Kyle Banks

Unity: Accessing Private and Protected Fields from the Inspector

Written by @kylewbanks on Jul 29, 2020.

Most everyone knows that publicly exposing your MonoBehaviour variables in Unity allows you to modify them in the Inspector window of the Unity editor. This is really helpful for tuning and adjusting parameters without having to modify code, and allows you to more easily reuse MonoBehaviour classes across objects where you may want different values. But how do you access private or protected properties?

For instance, you might have a Drive class that moves a vehicle around the scene, but you want different vehicles to have different speeds. You could simply make a public Speed variable and assign the various values to each vehicle from the inspector:

using UnityEngine;

public class Drive : MonoBehaviour
{
	public float Speed;
}

Now you can attach this script to your GameObjects and tune the Speed parameter for each.

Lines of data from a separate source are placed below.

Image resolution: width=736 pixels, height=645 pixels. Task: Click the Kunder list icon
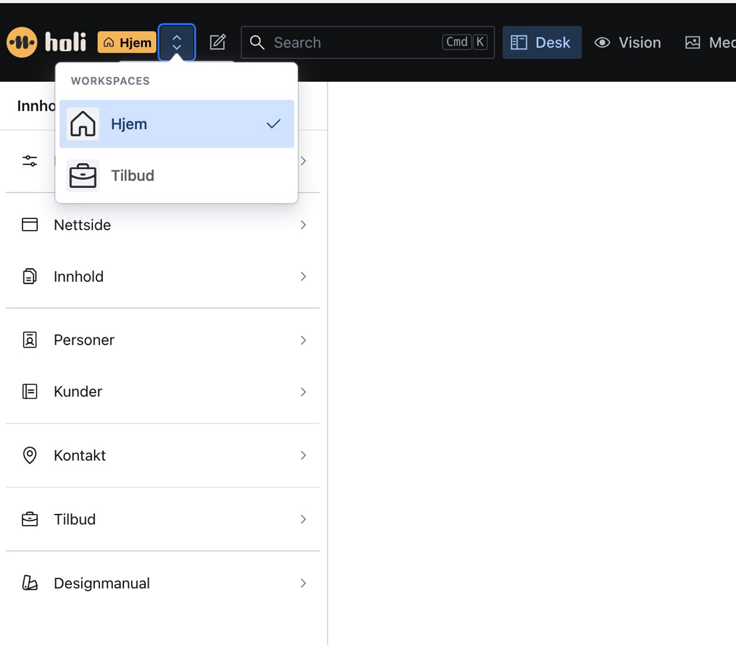point(30,391)
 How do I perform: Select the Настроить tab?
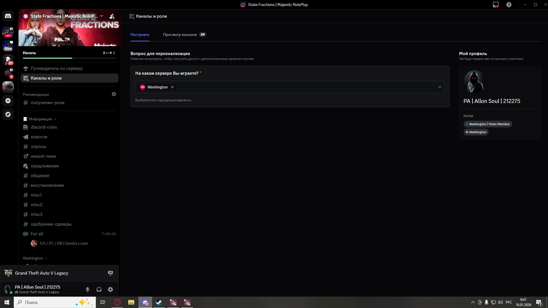click(140, 35)
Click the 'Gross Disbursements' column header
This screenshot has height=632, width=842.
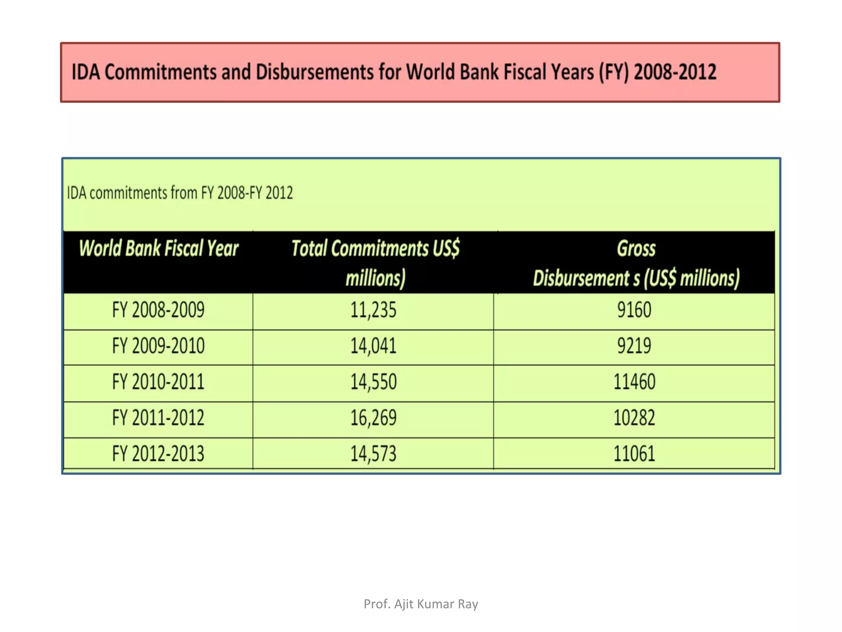coord(636,263)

Editing public variables in the Unity inspector

This is well and good but it means your variables remain public at runtime, meaning they’re both readable and writable from anywhere. There are a number of downsides to this, particularly as your project grows. It basically all boils down to reducing complexity, but here’s a slightly more detailed explanation of why you generally want to keep your private bits private: Why do we need private variables?

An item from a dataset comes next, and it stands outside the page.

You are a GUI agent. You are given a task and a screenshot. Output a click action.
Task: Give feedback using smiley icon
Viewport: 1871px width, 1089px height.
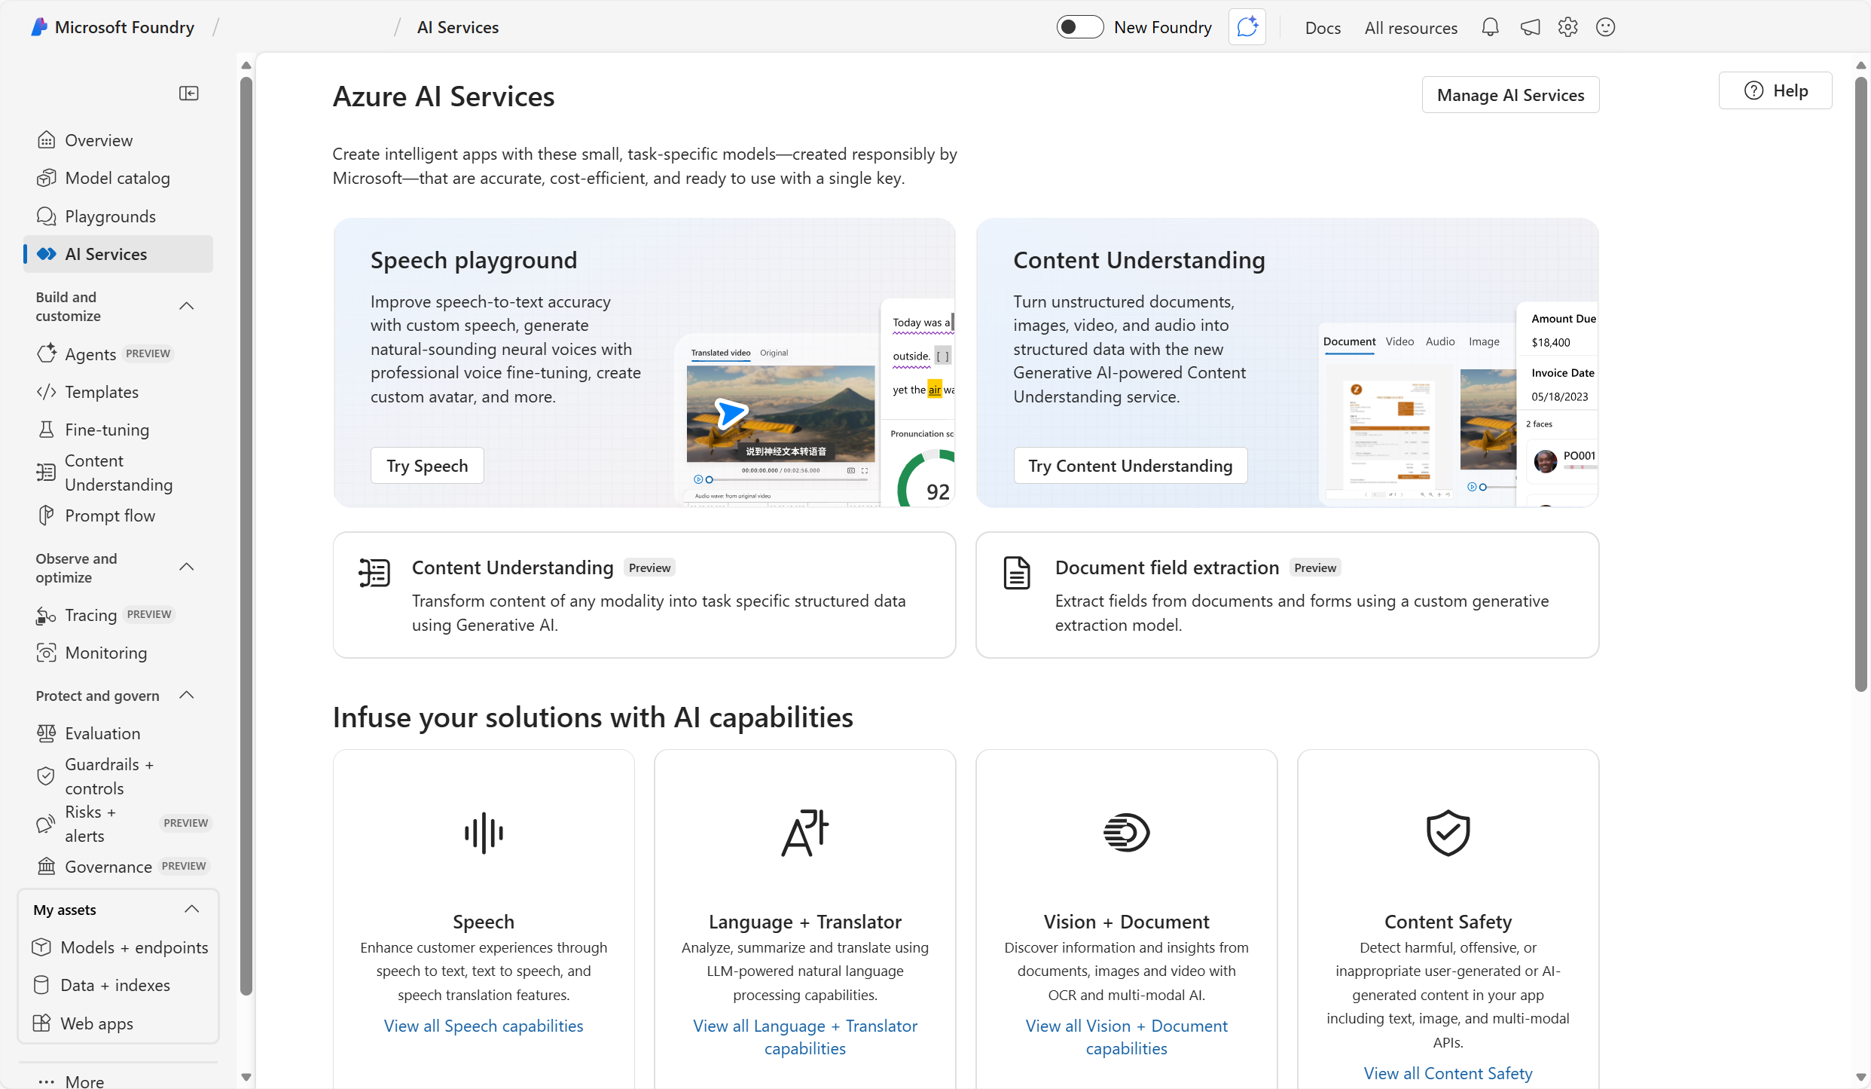pyautogui.click(x=1605, y=27)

The good news is that it’s actually trivial to get non-public variables into the inspector using the SerializeField attribute. Here’s what the documentation has to say:

When Unity serializes your scripts, it only serializes public fields. If you also want Unity to serialize your private fields you can add the SerializeField attribute to those fields.

Perfect, that’s exactly what we want. Let’s add another field, this time a Vector3 direction, but set it to private while using the SerializeField attribute:

using UnityEngine;

public class Drive : MonoBehaviour 
{

    public float Speed;    
    
    [SerializeField] private Vector3 Direction;

}

Head over to the inspector and you’ll see it behaves exactly the same as a public field.

Private variable visible in the Unity inspector using the SerializeField attribute

Aside from adjusting parameters, another use case for accessing non-public fields in the inspector is for debugging. Rather than scattering Debug.Log statements throughout your code, visualizing private fields in the inspector would ease the debug process as you can actually see the value of your fields as they change in real time.

Bonus: Header Attribute

Just to avoid confusion between these debug parameters and those that are meant to be adjusted in the editor, I like to use the Header attribute to group fields:

using UnityEngine;

public class Drive : MonoBehaviour 
{

    [Header("Parameters")]
    [SerializeField] private float Speed;    
    [SerializeField] private Vector3 Direction;

    [Header("Debug Only")]
    [SerializeField] private bool Driving;
    [SerializeField] private float DriveTime;
    [SerializeField] private Vector3 Destination; 

}

These headers are then visible from the inspector in the Unity Editor, allowing for some nice organization.

Grouping parameters in the Unity inspector using the Header attribute

And that’s all there is to it! Now you can debug and adjust your private or protected properties from the Inspector window of the Unity editor, and keep all your fields organized.